Certain employers have found that many supposedly educated employees with graduate degrees in business and other disciplines do not have the requisite skills expected of people who have had university education.
The expectations of initiative, independence and minimal supervision of presumably expert personnel is dashed, that senior managers with the vision and direction for the organisation find themselves micro-managing their reports as if they are unskilled workers.
It is a sorry state of affairs if an employer has to resort to sympathetic employment of people who are kept on board for the fact that they have families to feed rather than because the employees are assets within the organisation earning their keep.
Education is the key
A complete overhaul of our educational system is required from ground up, from primary school education where pupils should be not be taught by rote but given the tools to comprehend the how’s and why’s of what they do in school.
Where teachers are not seen as demigods ready to mete out punishment with the whip as children are herded and nurtured as stubborn goats with the hope that the fear of violence might spur them on to grudging success.
The methods of measuring success do need to be re-evaluated, the brainiest kid should not be the one who has been able to regurgitate to paper what was in the notes verbatim but one that shows a clear understanding and comprehension of the requirements to answer the questions or provide solutions to problems creatively, sensibly and with a sense of original thought.
Children need childhood
Children need vibrant childhoods that allow for work and allow for play, the opportunity to read, explore, discover, question and debate without the fear of being rebuked because some age-old custom is being queried.

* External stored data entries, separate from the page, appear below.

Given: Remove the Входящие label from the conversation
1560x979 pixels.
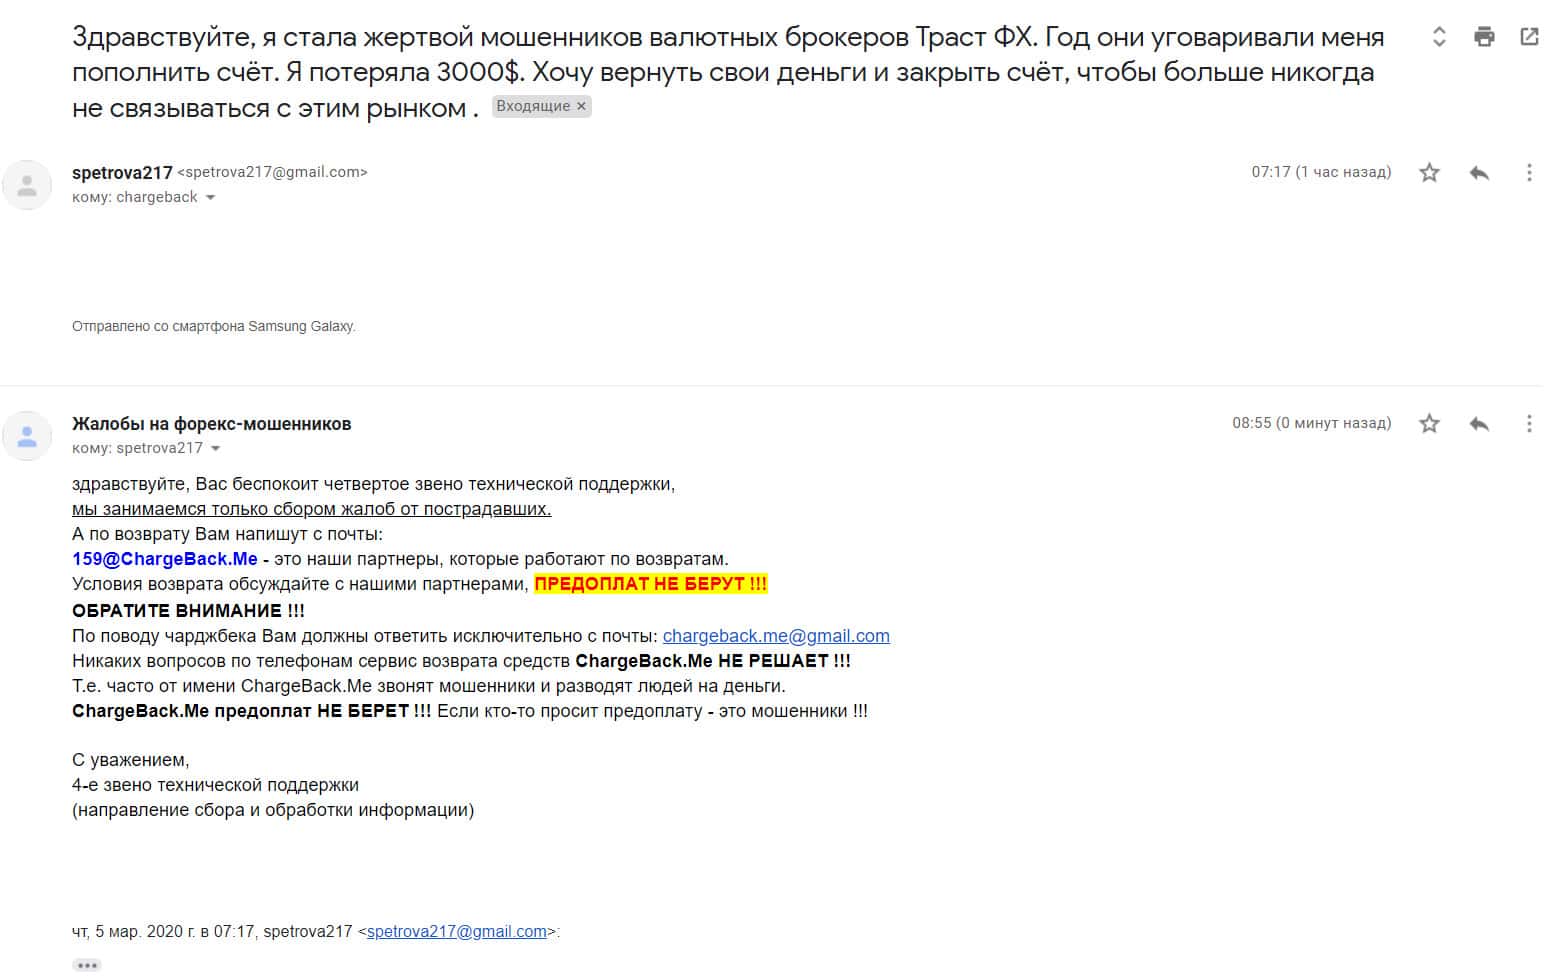Looking at the screenshot, I should click(x=581, y=106).
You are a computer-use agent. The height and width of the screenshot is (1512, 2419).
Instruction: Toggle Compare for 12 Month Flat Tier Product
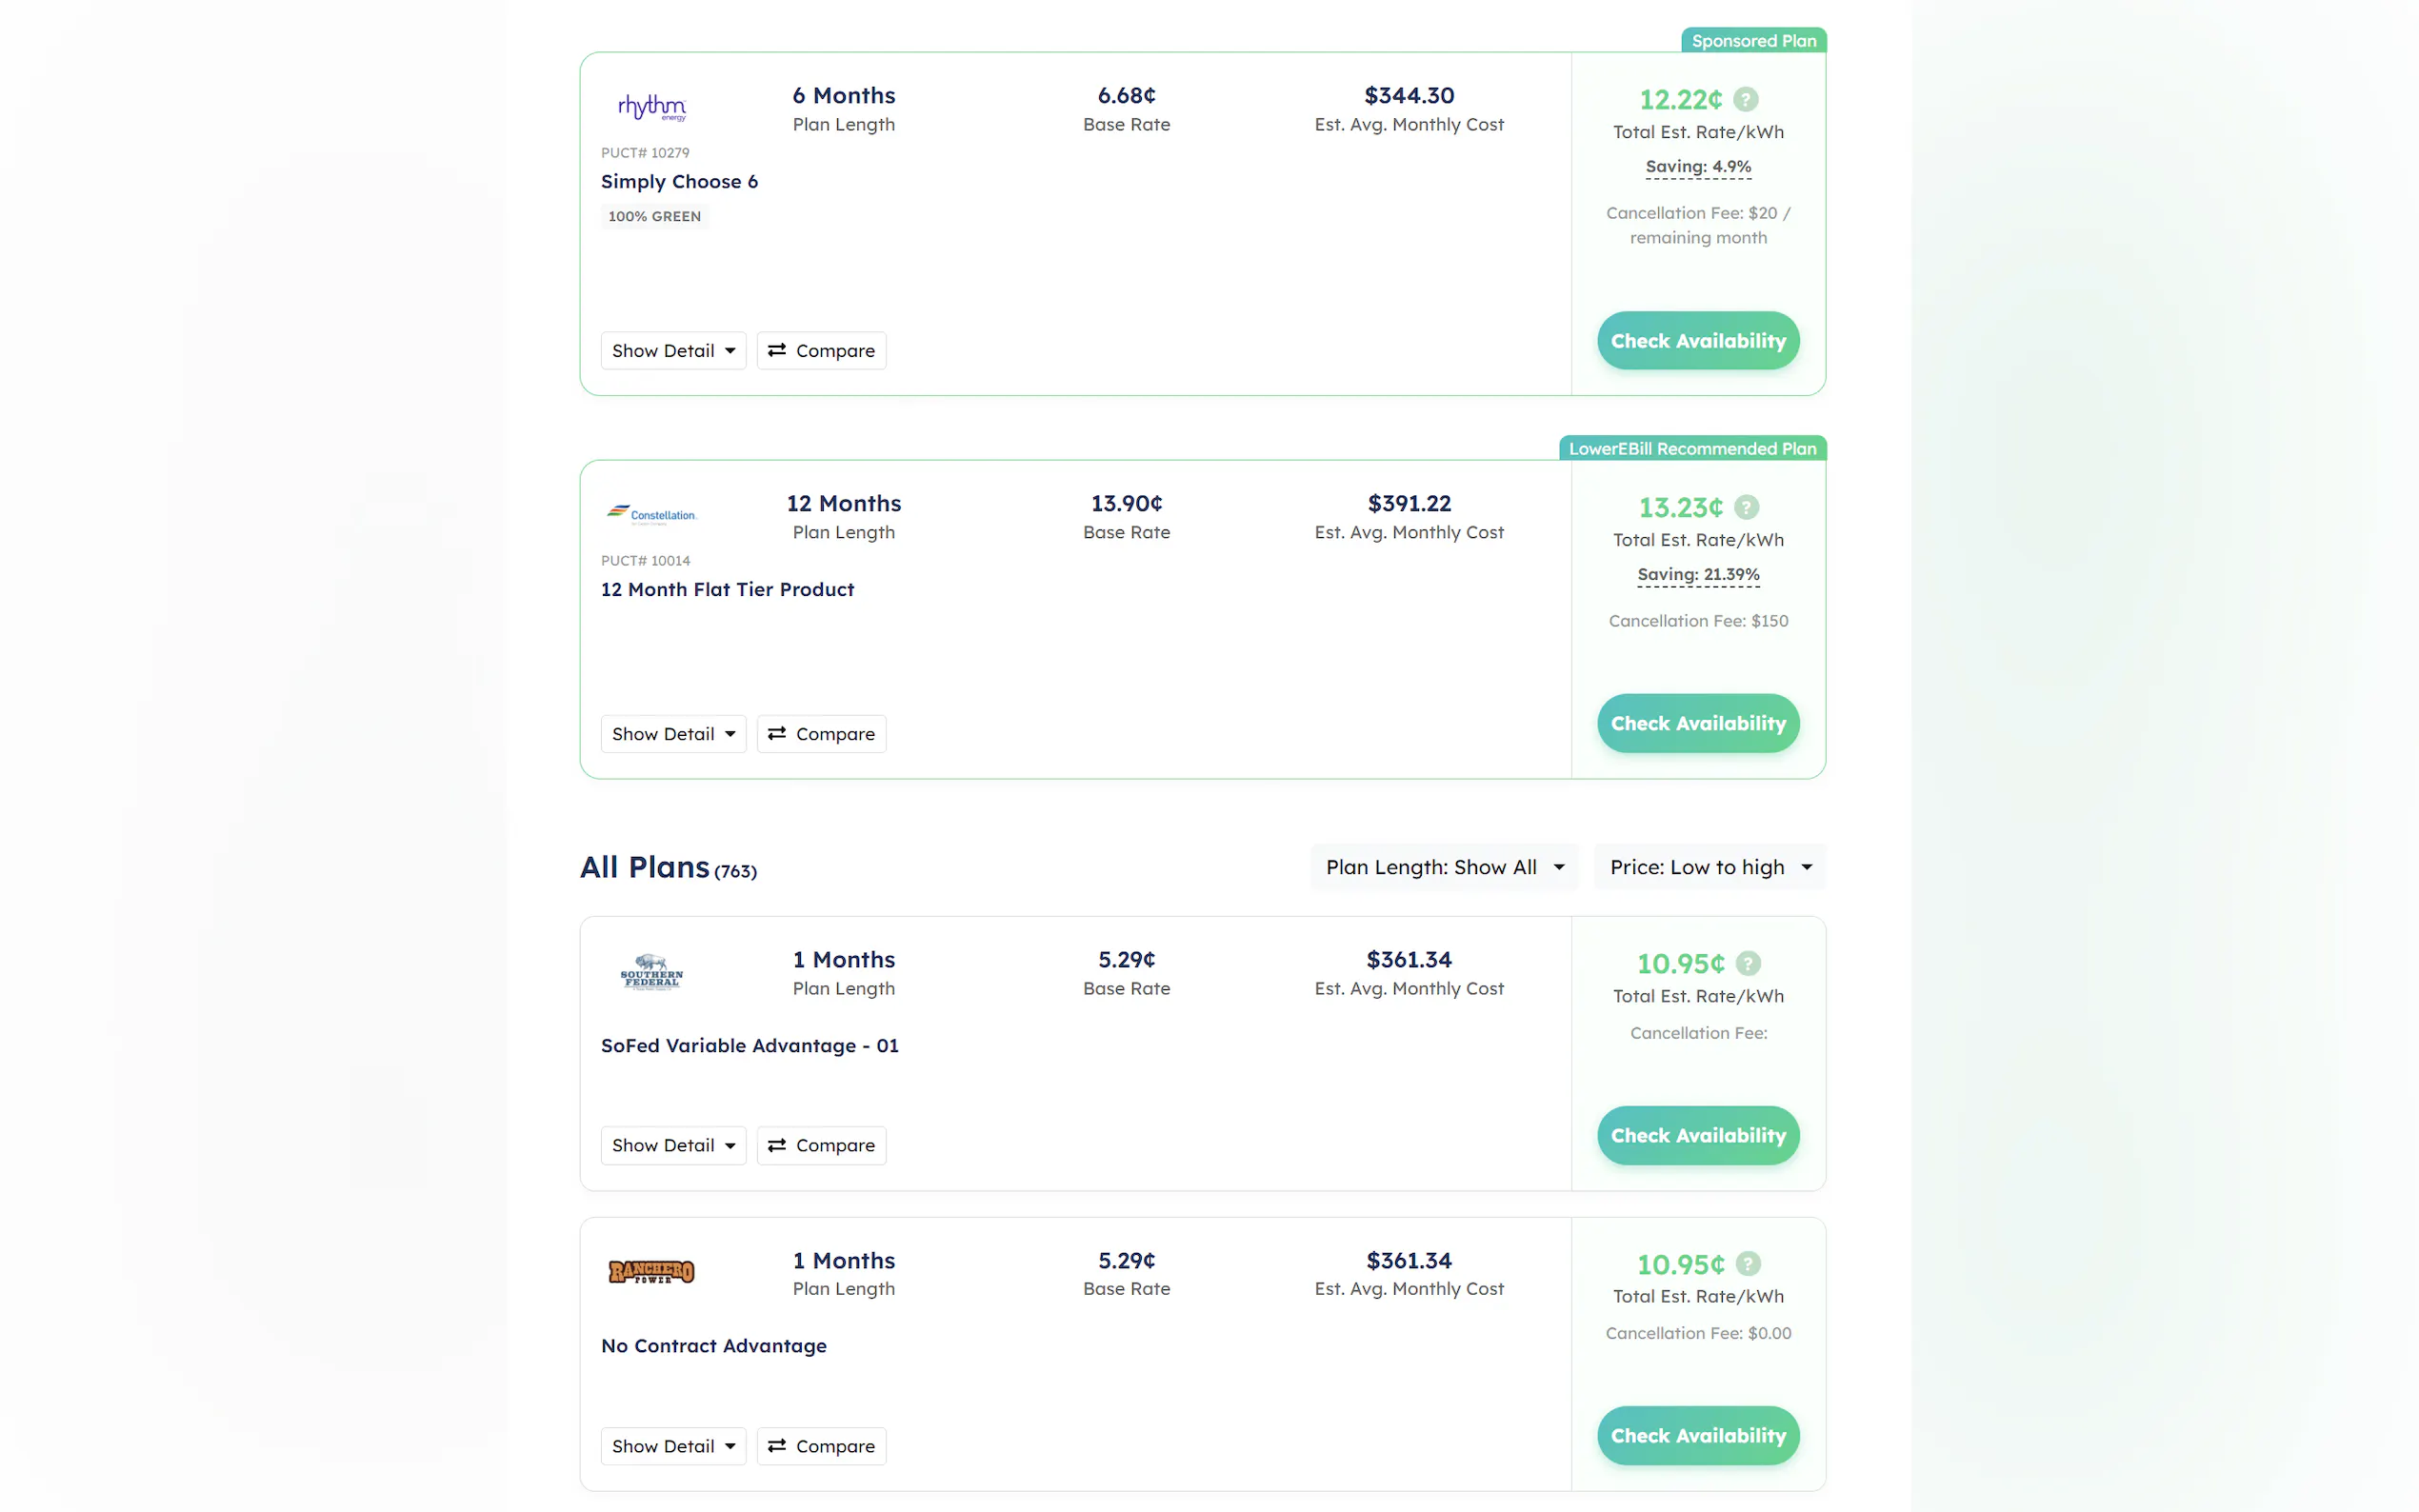tap(821, 734)
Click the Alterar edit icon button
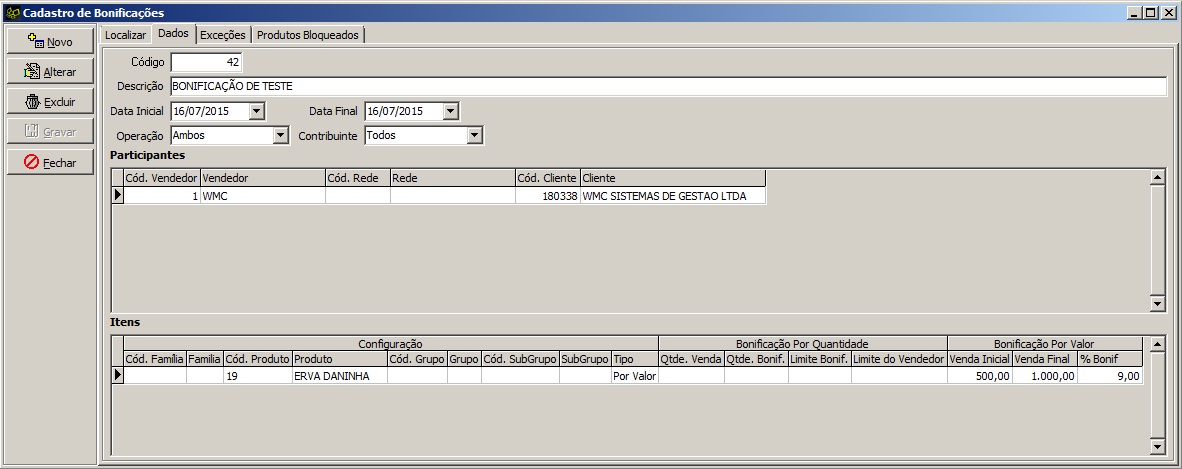 tap(32, 72)
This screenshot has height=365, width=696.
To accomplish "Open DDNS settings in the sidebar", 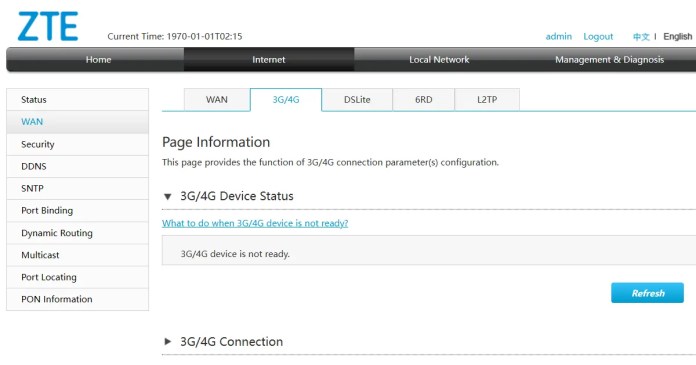I will tap(78, 167).
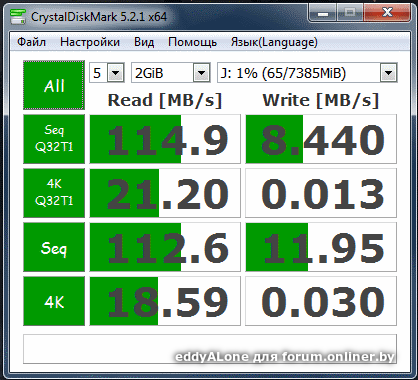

These fundamental childhood experiences are what give birth with ingenious and amazing minds and ensure that opportunity is equal and accessed with confidence later in life.
Our bad traditions of learning
Adults too have to adapt; inquisitiveness and precociousness should not be immediately be read as insubordination and the disrespect of authority, even adults can be wrong and they should be ready to admit that fact without the fear of losing face.
Engage, don’t ostracise; nurture and mould, don’t pigeon-hole; teach, don’t force-feed; lecture, don’t dictate and really, do let the children laugh – they do not have to suffer just because our childhoods were less colourful and lacking in excitement or adventure than what they might be ready to experience.
In this kind of atmosphere, no child will be left behind because the strengths of each particular child are known early in life allowing for the right guidance and help such that later in life they are aligned to the talents they possess rather than following from preconceived path of development that leaves them bereft of their abilities, personalities and sense of purpose.
The breed of child we need
Just imagine the number of students who on seeing the errors on the Babcock University website would have constituted a panel to edit, proofread and correct the mistakes being confident that they have a stake in the university without the fear of retribution but the expectation praise for doing the right thing.
We should be able to take on any institution for the sake of ensuring things are done properly, correctly and to a standard of quality that exhibits the presence of initiative, drive, ambition and vision.
Nigerian children can do this but only if they are nurtured in ways that allow us to become world-beaters in everything we do – it would not come with the kind of educational system we have now and the graduates being churned out of the universities today.